● **GIVEN PASSAGE**:
====================
With the "base hash" feature (planned, not implemented) we won't be wrong.

With the "max number of commits in the incremental files" feature, we
would limit the performance issues from missing an update. BUT, this also
implies we are rewriting the base commit-graph more often. With a limit
of 64,000 commits, that's still only once every few weeks in the Windows
OS repo.

> Whereas if I run something with "ionice -c 3" I could possibly hang for
> however many hours/days/weeks we wait until another "gc" comes along and
> unlinks those old files, but if I'm running it like that I'm not
> expecting it to be fast, so it's OK if the files went away, and it won't
> ever get the wrong file (since the filenames are hash-addressible).

How do we recover from this situation? Have no commit-graph at all? Or
do we try again?

>>> It also becomes easy to "chain" graphs across repos e.g. via
>>> alternates. Say in the scenario github/gitlab have where they have a
>>> "main" repo and other objects on another delta island.
>>>
>>> In that case the repo would have a local "tip" file with the last link
>>> in its chain, some of which would then refer back to <HASHes> in other
>>> "parent" alternates.
>>>
>>> As long as such a setup has a "gc" process that's not overly eager about
>>> pruning old stuff and considers that constellation of repos as a whole
>>> that should just work. You can freely optimize and rewrite graphs across
>>> repos, just be careful about unlinking old stuff.
>>>
>>> I don't see how it would work with commit-graph-N without a *lot* of
>>> painful orchestration (where e.g. you *must* guarantee that the parent
>>> repo ends in N, all child repos start at N+1).
====================
● **SOURCE DATA**:
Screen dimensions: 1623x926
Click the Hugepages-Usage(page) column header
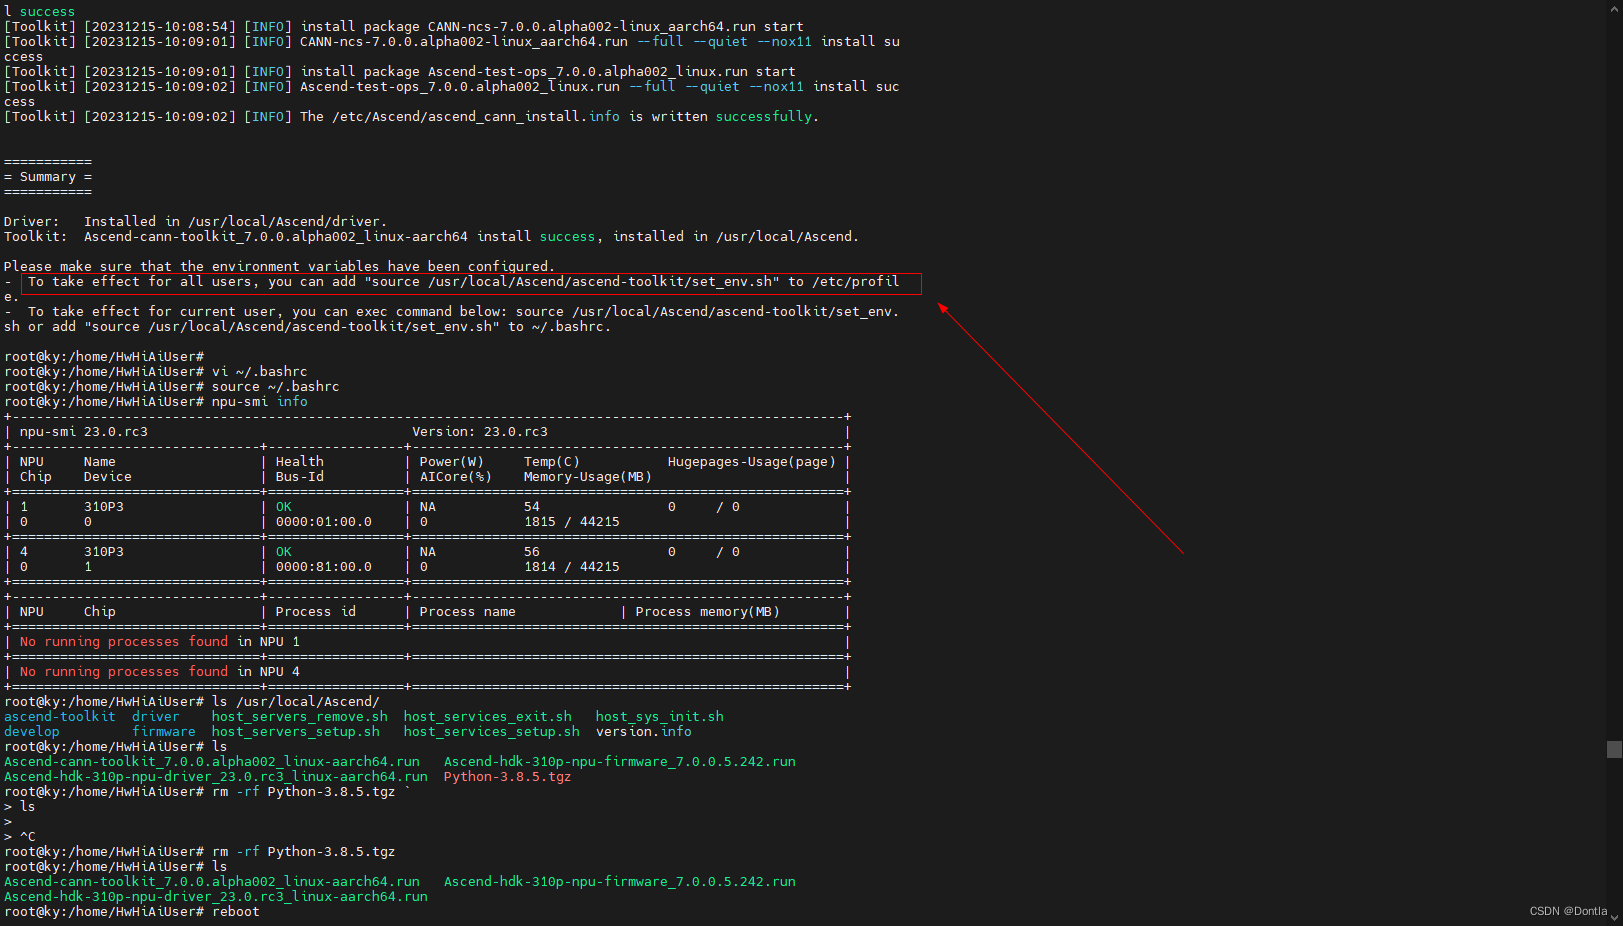pyautogui.click(x=751, y=462)
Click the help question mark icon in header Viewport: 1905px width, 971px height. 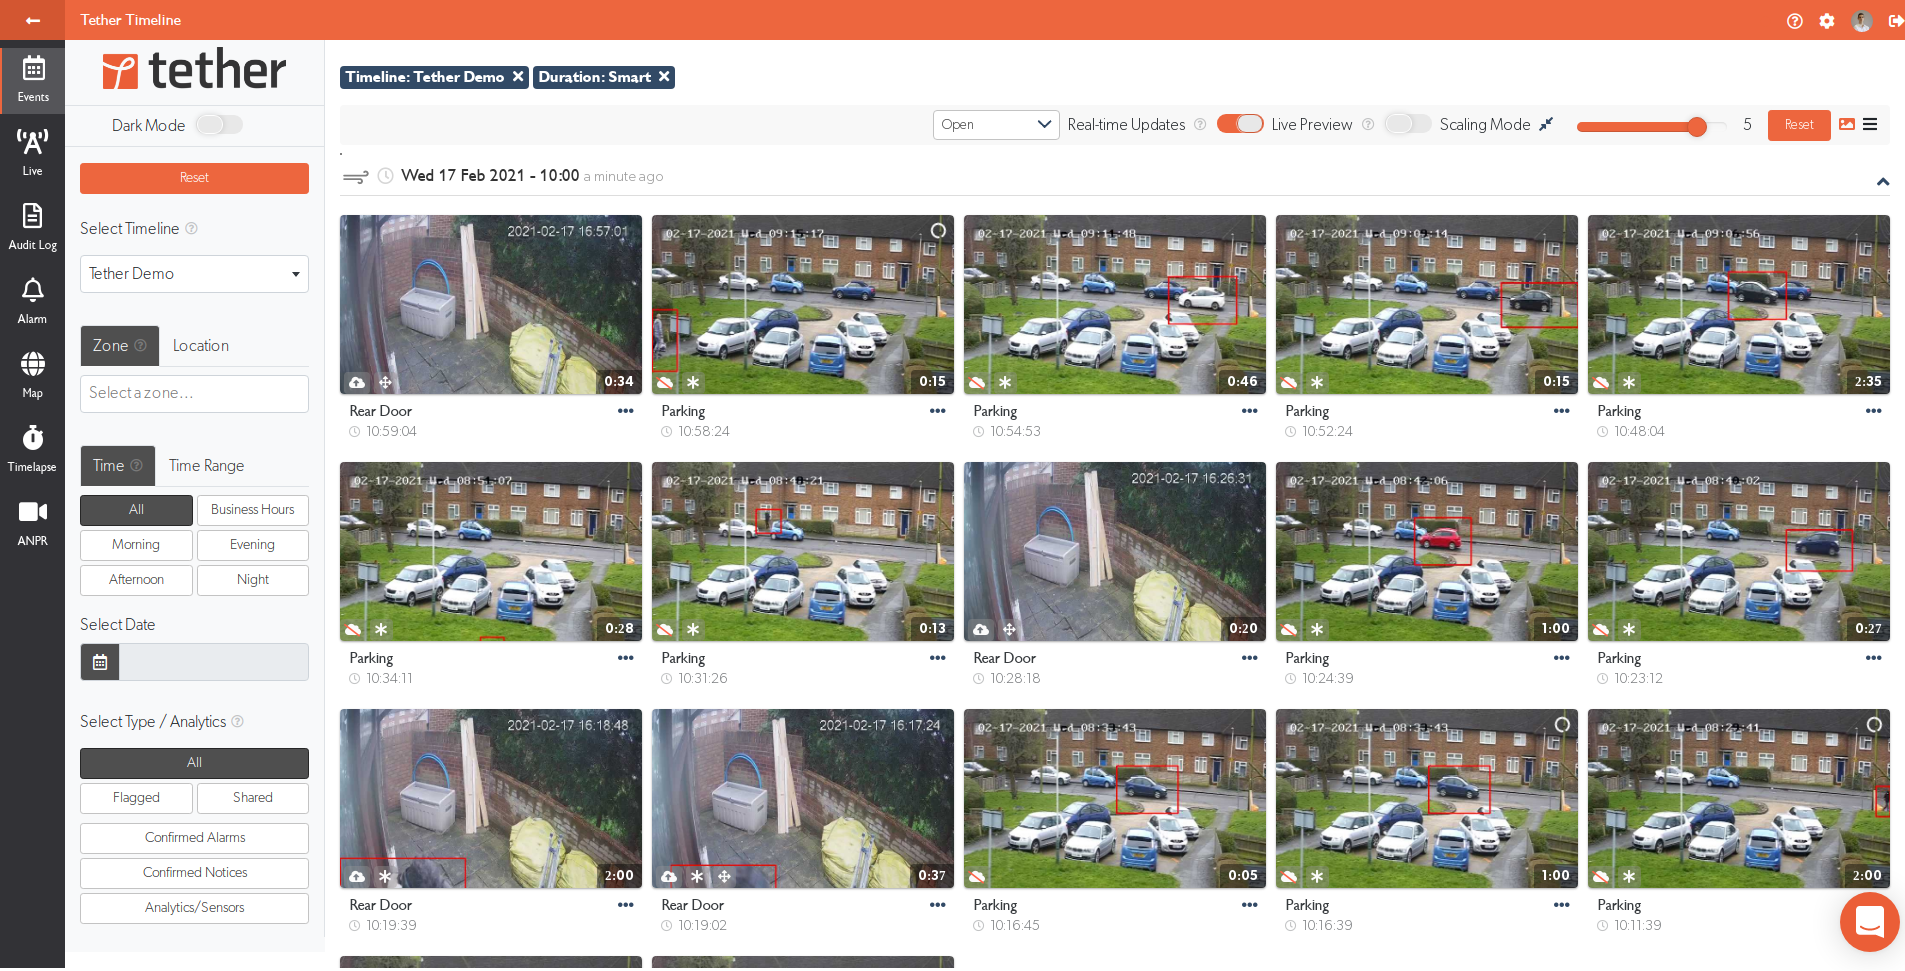coord(1794,21)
====================
Copy word for word the part of the commit-graph discussion above that runs between "How do we recover" and "another delta island.", inclusive.

● **FULL OUTPUT**:
How do we recover from this situation? Have no commit-graph at all? Or
do we try again?

>>> It also becomes easy to "chain" graphs across repos e.g. via
>>> alternates. Say in the scenario github/gitlab have where they have a
>>> "main" repo and other objects on another delta island.